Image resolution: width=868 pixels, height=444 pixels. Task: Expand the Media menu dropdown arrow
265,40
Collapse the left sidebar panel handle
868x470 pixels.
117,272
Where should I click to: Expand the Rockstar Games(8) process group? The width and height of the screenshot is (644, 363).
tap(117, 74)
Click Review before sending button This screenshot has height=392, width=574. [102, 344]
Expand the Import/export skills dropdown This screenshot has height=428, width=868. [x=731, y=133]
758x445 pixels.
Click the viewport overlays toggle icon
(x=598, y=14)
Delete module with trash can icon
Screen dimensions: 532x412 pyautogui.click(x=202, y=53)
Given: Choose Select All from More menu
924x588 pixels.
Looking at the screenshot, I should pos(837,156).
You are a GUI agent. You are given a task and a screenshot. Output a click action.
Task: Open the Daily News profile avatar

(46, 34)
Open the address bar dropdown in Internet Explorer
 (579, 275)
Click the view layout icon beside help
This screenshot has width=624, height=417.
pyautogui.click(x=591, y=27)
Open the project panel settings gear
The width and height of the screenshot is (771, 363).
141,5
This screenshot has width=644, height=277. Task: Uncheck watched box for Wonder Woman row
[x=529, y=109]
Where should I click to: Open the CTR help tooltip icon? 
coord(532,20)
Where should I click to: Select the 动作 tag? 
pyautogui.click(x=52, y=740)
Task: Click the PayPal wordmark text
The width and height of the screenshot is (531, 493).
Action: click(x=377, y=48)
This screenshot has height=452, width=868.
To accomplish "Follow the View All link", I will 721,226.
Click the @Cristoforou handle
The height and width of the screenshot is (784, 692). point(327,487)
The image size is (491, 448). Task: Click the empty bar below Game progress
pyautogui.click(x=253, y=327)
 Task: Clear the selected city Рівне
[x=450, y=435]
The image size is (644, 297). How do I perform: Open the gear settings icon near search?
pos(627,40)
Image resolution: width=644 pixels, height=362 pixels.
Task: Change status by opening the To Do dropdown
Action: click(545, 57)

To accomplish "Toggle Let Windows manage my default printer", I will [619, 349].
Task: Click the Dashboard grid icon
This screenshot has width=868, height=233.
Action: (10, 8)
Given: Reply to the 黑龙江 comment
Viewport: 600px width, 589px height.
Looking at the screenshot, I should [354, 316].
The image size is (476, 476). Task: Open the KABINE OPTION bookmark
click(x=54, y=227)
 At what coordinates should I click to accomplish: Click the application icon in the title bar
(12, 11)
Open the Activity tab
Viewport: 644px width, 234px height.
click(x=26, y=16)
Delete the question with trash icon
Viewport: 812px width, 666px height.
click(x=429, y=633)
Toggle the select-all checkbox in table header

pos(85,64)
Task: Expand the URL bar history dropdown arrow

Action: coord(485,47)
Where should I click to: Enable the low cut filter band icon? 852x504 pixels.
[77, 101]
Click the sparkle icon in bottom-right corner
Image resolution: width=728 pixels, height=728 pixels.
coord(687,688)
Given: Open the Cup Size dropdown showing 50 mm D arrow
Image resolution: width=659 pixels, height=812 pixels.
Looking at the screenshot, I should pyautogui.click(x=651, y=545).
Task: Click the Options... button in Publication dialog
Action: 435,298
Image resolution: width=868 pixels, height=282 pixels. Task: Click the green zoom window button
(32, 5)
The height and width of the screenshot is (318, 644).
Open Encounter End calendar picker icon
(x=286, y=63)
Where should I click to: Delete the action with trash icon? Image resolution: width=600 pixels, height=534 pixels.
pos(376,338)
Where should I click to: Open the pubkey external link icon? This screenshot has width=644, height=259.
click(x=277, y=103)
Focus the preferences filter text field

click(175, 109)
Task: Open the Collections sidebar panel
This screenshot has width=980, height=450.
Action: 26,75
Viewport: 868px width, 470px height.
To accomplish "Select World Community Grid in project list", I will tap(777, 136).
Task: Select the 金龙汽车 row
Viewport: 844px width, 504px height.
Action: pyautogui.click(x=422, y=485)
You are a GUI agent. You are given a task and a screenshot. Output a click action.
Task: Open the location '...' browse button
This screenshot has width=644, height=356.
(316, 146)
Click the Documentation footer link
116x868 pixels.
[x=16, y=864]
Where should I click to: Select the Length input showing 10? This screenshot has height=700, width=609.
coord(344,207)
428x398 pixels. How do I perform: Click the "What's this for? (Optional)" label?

**Task description**.
The records above must be repeated exactly, every one of them.

**Response to the task**.
Image resolution: width=868 pixels, height=444 pixels. Task: Expand the Media menu dropdown arrow
265,40
Collapse the left sidebar panel handle
868x470 pixels.
117,272
Where should I click to: Expand the Rockstar Games(8) process group? The width and height of the screenshot is (644, 363).
tap(117, 74)
Click Review before sending button This screenshot has height=392, width=574. [102, 344]
Expand the Import/export skills dropdown This screenshot has height=428, width=868. [x=731, y=133]
758x445 pixels.
Click the viewport overlays toggle icon
(x=598, y=14)
Delete module with trash can icon
Screen dimensions: 532x412 pyautogui.click(x=202, y=53)
Given: Choose Select All from More menu
924x588 pixels.
Looking at the screenshot, I should pos(837,156).
You are a GUI agent. You are given a task and a screenshot. Output a click action.
Task: Open the Daily News profile avatar

(46, 34)
Open the address bar dropdown in Internet Explorer
 (579, 275)
Click the view layout icon beside help
This screenshot has width=624, height=417.
pyautogui.click(x=591, y=27)
Open the project panel settings gear
The width and height of the screenshot is (771, 363).
141,5
This screenshot has width=644, height=277. Task: Uncheck watched box for Wonder Woman row
[x=529, y=109]
Where should I click to: Open the CTR help tooltip icon? 
coord(532,20)
Where should I click to: Select the 动作 tag? 
pyautogui.click(x=52, y=740)
Task: Click the PayPal wordmark text
The width and height of the screenshot is (531, 493).
Action: click(x=377, y=48)
This screenshot has height=452, width=868.
To accomplish "Follow the View All link", I will 721,226.
Click the @Cristoforou handle
The height and width of the screenshot is (784, 692). point(327,487)
The image size is (491, 448). Task: Click the empty bar below Game progress
pyautogui.click(x=253, y=327)
 Task: Clear the selected city Рівне
[x=450, y=435]
The image size is (644, 297). How do I perform: Open the gear settings icon near search?
pos(627,40)
Image resolution: width=644 pixels, height=362 pixels.
Task: Change status by opening the To Do dropdown
Action: click(545, 57)

To accomplish "Toggle Let Windows manage my default printer", I will [619, 349].
Task: Click the Dashboard grid icon
This screenshot has width=868, height=233.
Action: (10, 8)
Given: Reply to the 黑龙江 comment
Viewport: 600px width, 589px height.
Looking at the screenshot, I should [354, 316].
The image size is (476, 476). Task: Open the KABINE OPTION bookmark
click(x=54, y=227)
 At what coordinates should I click to accomplish: Click the application icon in the title bar
(12, 11)
Open the Activity tab
Viewport: 644px width, 234px height.
click(x=26, y=16)
Delete the question with trash icon
Viewport: 812px width, 666px height.
click(x=429, y=633)
Toggle the select-all checkbox in table header

pos(85,64)
Task: Expand the URL bar history dropdown arrow

Action: coord(485,47)
Where should I click to: Enable the low cut filter band icon? 852x504 pixels.
[77, 101]
Click the sparkle icon in bottom-right corner
Image resolution: width=728 pixels, height=728 pixels.
coord(687,688)
Given: Open the Cup Size dropdown showing 50 mm D arrow
Image resolution: width=659 pixels, height=812 pixels.
Looking at the screenshot, I should pyautogui.click(x=651, y=545).
Task: Click the Options... button in Publication dialog
Action: 435,298
Image resolution: width=868 pixels, height=282 pixels. Task: Click the green zoom window button
(32, 5)
The height and width of the screenshot is (318, 644).
Open Encounter End calendar picker icon
(x=286, y=63)
Where should I click to: Delete the action with trash icon? Image resolution: width=600 pixels, height=534 pixels.
pos(376,338)
Where should I click to: Open the pubkey external link icon? This screenshot has width=644, height=259.
click(x=277, y=103)
Focus the preferences filter text field

click(175, 109)
Task: Open the Collections sidebar panel
This screenshot has width=980, height=450.
Action: 26,75
Viewport: 868px width, 470px height.
To accomplish "Select World Community Grid in project list", I will tap(777, 136).
Task: Select the 金龙汽车 row
Viewport: 844px width, 504px height.
Action: pyautogui.click(x=422, y=485)
You are a GUI agent. You are given a task and a screenshot. Output a click action.
Task: Open the location '...' browse button
This screenshot has width=644, height=356.
(316, 146)
Click the Documentation footer link
116x868 pixels.
[x=16, y=864]
Where should I click to: Select the Length input showing 10? This screenshot has height=700, width=609.
coord(344,207)
428x398 pixels. How do I perform: Click the "What's this for? (Optional)" label?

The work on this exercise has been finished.